* **What the exercise asks**
Each entry below must appear in the output exactly as written.

Top of Data extracts

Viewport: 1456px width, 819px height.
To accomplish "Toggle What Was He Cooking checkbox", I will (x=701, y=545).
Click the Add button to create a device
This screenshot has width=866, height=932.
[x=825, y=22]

Bottom of Data extracts

* **Response to the exercise**
Viewport: 1456px width, 819px height.
To accomplish "Toggle What Was He Cooking checkbox", I will (x=701, y=545).
Click the Add button to create a device
This screenshot has width=866, height=932.
[x=825, y=22]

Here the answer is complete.